Konumuz Kitap - İrem Can hazırlamış olduğu bir mim ile beni epey eskilere götürmüş olacak şimdi. Bu nostaljik mim hafta sonu derin konulara dalmadan cevaplayabileceğim sorulardan oluşuyor. O zaman deep'in yorumunda söz verdiğim üzere hemen cevaplamaya başlayayım.
1) İlkokulda nasıl bir öğrenciydin?
Sanırım normal bir öğrenciydim. Sınıfın en çalışkanı olmasam da iyilerinden biriydim yani. Sessiz, sakin, sorumluluk sahibi, iyi arkadaş seçmesini bilen, derslerini çalışıp ödevlerini yapan biri işte. İyi bir öğrenci olmak için ne yapılması gerekiyorsa onu yapardım.
2) Dostluk kavramına inanır mısın?
Hayır.
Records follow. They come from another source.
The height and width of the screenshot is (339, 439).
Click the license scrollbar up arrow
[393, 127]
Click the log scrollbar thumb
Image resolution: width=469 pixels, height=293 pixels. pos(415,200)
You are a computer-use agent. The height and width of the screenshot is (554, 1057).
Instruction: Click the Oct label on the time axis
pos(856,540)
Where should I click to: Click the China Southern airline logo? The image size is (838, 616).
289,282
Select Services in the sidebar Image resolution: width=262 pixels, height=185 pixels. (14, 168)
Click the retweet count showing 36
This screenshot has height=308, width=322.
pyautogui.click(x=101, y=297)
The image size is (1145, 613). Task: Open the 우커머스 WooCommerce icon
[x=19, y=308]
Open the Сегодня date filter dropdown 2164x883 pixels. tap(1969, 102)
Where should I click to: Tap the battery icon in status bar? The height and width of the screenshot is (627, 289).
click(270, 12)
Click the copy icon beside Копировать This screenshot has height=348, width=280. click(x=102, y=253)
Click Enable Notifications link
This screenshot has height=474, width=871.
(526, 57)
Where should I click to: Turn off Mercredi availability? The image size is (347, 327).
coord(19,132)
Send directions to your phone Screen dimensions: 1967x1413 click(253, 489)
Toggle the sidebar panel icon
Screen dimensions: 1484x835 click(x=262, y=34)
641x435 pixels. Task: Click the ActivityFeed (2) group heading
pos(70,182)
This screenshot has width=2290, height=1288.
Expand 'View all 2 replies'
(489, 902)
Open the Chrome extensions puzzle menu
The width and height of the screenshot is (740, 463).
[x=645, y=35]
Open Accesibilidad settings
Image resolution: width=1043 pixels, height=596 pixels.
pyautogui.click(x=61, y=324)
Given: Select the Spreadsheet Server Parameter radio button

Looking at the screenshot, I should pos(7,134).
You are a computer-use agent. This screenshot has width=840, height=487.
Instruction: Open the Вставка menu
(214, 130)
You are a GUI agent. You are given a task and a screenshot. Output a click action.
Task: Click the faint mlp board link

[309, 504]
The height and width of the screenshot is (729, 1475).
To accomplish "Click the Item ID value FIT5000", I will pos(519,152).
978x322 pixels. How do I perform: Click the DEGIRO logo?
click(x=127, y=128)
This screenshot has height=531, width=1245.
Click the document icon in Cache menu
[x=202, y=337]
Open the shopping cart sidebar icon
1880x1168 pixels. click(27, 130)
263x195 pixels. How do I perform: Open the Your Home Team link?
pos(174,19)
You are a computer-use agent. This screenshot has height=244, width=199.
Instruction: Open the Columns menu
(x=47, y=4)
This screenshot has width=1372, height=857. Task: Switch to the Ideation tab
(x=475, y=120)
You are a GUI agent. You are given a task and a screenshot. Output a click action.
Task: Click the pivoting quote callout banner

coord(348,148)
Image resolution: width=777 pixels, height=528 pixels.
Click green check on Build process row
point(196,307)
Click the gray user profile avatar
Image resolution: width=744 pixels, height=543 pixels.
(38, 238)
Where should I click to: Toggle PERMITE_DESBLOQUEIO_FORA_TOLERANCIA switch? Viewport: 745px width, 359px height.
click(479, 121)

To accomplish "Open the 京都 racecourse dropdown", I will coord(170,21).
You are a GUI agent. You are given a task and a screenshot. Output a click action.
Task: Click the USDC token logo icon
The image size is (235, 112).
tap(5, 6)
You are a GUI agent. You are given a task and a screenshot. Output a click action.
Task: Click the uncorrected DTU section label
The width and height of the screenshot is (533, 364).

Eskiden inanırdım ama. Dostluk, yaşam mücadelesinde koşulların değişmesiyle çoğu zaman hatıralarda kalacak bir kelime olmaya aday bence. Özellikle şehir yaşamında ve hatta kırsalda komşuluk bile anlamını kaybetmişken dostluk diye bir şeyin neredeyse kalmadığına inanıyorum. Dostlar arasında olması gereken güven, yardımlaşma gibi duygular azalırken herkes kendi yaşam derdine düşümüş durumda. Dostluk deyince anlaşılan şey birlikte oturup sohbet eden, birlikte hahaha hihihi gülüp eğlenen insanlar topluluğu aklınıza geliyorsa ayrı. Belki de içimizi en acıtan hareketleri dost bildiklerimizden alıyoruz. Dost kazığı diye bir terim boşuna girmemiş dilimize. Bence en iyi dostunuzdan dahi bir beklentiniz olmasın. Gerektiğinde her zaman yardımcı olun, o da size olsun ama sakın dost olduğunuz için yapmayın bunu. Aksi takdirde hiç kimsenin üzmediği kadar dost sandıklarınız üzer sizi.
3) Okul hayatınızda en çok zorlandığınız ders veya dersler ya da önerileriniz var mı?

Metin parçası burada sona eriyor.